* [Instructions to follow]:
Your answer should be a number only: the count of lines in the following entries that contain "address".

..............................

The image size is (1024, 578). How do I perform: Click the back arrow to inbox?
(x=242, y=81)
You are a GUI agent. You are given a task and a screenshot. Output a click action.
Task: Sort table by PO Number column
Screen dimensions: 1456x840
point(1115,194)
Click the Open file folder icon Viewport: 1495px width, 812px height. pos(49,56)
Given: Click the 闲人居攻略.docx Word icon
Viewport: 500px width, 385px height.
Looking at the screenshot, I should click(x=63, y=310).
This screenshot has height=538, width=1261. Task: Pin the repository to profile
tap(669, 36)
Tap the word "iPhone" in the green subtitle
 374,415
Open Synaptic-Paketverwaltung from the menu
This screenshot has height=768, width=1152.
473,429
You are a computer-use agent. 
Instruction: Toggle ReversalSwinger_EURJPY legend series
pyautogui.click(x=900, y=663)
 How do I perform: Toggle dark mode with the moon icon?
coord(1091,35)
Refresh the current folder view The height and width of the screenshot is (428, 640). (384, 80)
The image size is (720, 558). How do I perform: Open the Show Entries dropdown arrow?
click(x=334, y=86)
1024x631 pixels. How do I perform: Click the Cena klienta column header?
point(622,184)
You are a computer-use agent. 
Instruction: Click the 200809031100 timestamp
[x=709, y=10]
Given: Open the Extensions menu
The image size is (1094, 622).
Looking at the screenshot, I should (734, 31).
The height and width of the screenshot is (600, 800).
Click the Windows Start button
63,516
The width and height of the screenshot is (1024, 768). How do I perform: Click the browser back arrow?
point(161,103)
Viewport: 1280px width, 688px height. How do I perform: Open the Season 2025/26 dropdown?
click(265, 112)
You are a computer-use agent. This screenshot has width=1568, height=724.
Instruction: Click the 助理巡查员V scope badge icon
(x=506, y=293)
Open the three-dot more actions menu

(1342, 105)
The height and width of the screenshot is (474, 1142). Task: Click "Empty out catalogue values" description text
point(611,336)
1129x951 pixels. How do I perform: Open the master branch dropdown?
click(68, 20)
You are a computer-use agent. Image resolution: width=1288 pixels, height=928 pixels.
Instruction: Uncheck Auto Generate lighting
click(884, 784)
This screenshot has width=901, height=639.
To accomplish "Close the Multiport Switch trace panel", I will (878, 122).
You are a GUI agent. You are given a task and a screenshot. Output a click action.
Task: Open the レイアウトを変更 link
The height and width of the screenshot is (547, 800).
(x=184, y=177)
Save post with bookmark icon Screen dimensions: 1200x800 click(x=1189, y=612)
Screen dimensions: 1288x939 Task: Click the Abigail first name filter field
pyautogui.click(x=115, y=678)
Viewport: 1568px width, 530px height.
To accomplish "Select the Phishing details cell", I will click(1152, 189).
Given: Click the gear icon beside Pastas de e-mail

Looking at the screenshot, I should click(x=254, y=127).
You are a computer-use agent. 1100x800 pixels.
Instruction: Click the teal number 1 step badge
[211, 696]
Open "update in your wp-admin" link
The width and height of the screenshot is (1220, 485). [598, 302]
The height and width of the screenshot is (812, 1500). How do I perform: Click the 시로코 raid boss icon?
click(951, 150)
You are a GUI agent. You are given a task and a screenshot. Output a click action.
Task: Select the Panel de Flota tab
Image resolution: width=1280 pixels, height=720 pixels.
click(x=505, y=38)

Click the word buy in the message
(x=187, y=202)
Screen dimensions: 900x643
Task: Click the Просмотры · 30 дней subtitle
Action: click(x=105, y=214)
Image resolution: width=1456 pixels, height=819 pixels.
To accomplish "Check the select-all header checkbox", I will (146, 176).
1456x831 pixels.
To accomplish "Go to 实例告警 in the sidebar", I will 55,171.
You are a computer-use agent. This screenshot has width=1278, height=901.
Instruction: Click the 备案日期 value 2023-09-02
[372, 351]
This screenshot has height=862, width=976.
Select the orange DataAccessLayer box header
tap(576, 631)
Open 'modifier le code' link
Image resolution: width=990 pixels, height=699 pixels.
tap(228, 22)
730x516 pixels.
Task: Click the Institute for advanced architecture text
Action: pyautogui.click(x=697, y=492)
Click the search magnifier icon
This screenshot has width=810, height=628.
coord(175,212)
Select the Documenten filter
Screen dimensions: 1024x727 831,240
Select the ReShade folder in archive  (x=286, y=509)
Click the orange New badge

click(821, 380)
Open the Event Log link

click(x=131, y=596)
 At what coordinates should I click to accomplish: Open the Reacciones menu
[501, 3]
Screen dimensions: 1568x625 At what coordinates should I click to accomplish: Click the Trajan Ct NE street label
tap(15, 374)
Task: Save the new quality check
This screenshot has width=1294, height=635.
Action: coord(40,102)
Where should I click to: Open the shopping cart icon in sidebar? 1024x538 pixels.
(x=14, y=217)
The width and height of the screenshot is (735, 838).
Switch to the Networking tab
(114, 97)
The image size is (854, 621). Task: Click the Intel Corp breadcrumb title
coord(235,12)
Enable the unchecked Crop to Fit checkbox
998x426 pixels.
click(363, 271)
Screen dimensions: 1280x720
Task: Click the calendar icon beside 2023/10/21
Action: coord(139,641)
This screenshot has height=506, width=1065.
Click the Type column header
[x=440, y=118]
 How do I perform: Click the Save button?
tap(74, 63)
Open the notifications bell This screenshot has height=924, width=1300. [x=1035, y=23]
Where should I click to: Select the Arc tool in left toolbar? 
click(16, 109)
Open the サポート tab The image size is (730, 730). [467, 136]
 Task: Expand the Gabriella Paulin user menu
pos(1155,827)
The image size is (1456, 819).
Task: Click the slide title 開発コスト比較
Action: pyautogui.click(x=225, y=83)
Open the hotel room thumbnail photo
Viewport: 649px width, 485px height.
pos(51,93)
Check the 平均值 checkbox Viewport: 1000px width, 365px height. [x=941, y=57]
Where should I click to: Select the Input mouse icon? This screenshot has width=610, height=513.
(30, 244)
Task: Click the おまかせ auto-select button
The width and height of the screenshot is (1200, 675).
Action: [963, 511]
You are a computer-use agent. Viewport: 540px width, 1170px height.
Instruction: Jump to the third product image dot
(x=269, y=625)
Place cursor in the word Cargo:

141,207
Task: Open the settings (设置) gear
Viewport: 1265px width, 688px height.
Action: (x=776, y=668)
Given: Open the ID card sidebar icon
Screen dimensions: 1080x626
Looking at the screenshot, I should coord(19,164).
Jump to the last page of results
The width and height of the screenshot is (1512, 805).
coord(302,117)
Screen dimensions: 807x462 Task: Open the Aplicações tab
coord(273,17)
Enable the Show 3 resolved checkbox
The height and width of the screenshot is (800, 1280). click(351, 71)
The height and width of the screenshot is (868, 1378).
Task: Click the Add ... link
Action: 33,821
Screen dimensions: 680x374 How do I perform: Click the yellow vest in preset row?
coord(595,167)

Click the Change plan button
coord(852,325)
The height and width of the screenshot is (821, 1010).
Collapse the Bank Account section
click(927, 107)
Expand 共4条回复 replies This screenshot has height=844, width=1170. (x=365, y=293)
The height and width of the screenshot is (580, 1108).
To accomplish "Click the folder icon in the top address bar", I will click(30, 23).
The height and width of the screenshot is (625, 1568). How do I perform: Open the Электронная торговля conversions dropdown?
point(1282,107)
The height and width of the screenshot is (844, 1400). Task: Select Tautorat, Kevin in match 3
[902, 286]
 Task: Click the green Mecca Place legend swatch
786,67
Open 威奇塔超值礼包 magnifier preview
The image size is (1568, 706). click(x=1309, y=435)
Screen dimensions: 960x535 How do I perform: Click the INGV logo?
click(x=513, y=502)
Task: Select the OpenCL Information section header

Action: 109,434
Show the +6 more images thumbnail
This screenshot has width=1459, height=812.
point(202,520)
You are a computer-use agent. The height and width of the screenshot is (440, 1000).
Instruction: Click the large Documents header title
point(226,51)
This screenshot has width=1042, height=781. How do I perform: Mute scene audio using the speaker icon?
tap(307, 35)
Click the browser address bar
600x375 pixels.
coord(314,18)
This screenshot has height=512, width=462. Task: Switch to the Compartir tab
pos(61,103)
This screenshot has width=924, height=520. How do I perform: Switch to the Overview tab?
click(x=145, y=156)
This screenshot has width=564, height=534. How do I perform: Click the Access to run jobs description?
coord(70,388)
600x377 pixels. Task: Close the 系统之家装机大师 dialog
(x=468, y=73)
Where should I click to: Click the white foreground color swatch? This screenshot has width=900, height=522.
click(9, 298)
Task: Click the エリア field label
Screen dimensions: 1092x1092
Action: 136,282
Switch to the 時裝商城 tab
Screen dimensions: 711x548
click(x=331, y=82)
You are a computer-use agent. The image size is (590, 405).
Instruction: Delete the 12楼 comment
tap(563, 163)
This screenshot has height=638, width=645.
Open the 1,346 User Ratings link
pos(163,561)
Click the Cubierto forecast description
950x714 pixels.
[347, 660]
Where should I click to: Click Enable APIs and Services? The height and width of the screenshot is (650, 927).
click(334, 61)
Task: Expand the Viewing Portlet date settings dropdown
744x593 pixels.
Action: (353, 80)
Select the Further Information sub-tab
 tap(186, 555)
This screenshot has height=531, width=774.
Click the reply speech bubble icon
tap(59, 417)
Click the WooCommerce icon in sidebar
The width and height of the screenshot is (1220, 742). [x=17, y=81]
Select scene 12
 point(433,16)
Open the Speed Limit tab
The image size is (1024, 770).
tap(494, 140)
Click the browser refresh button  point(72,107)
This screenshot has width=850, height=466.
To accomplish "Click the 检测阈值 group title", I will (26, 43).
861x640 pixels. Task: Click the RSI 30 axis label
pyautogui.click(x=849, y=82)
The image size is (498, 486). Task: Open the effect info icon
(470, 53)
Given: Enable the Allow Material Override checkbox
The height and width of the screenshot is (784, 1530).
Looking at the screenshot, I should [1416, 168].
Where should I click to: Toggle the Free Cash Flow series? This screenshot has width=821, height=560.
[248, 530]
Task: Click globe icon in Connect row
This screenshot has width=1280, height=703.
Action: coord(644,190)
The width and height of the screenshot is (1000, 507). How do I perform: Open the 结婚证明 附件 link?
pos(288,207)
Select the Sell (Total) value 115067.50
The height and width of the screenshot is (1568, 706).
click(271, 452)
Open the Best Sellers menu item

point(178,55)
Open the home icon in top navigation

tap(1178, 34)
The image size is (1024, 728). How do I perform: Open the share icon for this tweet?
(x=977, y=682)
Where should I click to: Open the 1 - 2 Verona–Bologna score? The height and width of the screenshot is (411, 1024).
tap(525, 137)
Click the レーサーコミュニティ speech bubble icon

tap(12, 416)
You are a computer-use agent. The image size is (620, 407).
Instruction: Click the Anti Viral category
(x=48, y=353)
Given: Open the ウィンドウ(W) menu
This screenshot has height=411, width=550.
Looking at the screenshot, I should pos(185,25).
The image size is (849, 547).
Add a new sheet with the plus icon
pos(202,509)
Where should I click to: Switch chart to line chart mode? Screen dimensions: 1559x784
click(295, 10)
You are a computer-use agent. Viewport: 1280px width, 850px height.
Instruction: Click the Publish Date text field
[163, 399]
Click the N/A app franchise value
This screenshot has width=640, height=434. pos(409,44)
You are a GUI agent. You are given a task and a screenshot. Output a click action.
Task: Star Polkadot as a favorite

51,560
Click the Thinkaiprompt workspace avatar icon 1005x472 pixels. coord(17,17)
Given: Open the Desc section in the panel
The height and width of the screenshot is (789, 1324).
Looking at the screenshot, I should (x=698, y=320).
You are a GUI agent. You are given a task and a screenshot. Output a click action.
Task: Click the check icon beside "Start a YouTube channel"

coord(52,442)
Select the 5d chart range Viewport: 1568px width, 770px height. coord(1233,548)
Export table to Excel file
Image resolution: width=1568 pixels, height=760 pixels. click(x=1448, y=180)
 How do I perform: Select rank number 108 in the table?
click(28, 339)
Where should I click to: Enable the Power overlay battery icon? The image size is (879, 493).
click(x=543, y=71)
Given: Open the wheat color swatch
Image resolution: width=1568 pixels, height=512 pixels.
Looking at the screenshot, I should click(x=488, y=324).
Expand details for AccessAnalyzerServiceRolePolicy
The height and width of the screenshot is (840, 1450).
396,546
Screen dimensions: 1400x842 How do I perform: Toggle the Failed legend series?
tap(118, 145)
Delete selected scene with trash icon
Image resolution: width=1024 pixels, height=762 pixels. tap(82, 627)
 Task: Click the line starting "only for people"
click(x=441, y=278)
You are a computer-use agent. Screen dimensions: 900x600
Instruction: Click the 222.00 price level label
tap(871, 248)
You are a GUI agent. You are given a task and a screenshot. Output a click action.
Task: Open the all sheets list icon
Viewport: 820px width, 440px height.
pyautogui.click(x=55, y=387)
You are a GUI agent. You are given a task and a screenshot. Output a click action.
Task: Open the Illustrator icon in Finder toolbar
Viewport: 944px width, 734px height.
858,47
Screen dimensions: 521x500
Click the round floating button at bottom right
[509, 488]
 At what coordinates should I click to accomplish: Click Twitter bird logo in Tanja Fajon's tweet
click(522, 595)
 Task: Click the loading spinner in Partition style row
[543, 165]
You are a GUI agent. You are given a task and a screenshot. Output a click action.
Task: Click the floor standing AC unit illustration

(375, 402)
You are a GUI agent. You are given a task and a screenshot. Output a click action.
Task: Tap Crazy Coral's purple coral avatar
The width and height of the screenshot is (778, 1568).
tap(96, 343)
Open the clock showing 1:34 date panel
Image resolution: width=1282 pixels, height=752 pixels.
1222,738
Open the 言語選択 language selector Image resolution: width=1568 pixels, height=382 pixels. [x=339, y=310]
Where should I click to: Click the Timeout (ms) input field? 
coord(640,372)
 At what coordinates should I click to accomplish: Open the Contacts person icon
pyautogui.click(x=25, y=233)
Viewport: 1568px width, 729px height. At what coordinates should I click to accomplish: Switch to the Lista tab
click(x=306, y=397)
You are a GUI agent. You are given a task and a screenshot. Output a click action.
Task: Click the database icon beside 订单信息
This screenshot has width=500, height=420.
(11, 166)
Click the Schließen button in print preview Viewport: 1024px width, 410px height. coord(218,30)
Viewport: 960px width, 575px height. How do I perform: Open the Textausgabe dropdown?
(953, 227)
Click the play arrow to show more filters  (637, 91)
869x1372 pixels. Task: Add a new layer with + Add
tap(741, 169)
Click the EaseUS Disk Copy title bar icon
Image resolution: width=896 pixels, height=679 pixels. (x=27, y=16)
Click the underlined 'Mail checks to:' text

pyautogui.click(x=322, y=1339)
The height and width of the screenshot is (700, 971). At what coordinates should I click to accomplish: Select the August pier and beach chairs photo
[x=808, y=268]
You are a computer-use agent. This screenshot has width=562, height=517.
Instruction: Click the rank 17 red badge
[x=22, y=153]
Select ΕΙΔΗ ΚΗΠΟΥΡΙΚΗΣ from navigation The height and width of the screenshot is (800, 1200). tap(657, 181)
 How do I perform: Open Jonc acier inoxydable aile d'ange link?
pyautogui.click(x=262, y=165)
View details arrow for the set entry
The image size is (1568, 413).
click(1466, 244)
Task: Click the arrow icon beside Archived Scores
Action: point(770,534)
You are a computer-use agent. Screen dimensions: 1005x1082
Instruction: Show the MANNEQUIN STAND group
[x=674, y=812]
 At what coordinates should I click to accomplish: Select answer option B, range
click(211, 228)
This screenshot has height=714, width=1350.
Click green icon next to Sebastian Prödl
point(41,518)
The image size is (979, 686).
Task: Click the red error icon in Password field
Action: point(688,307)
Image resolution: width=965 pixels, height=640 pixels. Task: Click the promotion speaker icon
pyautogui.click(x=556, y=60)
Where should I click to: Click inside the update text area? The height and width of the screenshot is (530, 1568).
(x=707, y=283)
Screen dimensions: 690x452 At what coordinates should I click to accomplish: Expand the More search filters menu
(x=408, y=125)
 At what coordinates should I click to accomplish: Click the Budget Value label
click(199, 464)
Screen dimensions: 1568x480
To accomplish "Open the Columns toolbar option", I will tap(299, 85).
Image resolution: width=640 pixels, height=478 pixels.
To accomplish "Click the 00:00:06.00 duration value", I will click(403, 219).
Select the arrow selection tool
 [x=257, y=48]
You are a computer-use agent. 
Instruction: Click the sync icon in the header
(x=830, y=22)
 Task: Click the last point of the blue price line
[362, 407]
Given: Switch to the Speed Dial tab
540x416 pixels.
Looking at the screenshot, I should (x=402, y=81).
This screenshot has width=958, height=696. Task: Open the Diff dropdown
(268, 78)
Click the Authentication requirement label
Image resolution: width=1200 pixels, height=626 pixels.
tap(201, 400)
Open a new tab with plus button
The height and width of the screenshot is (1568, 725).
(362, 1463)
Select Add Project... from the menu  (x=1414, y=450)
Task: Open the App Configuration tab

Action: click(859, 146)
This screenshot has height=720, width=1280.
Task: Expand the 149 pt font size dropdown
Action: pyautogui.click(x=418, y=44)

..............................

* [Answer space]:
2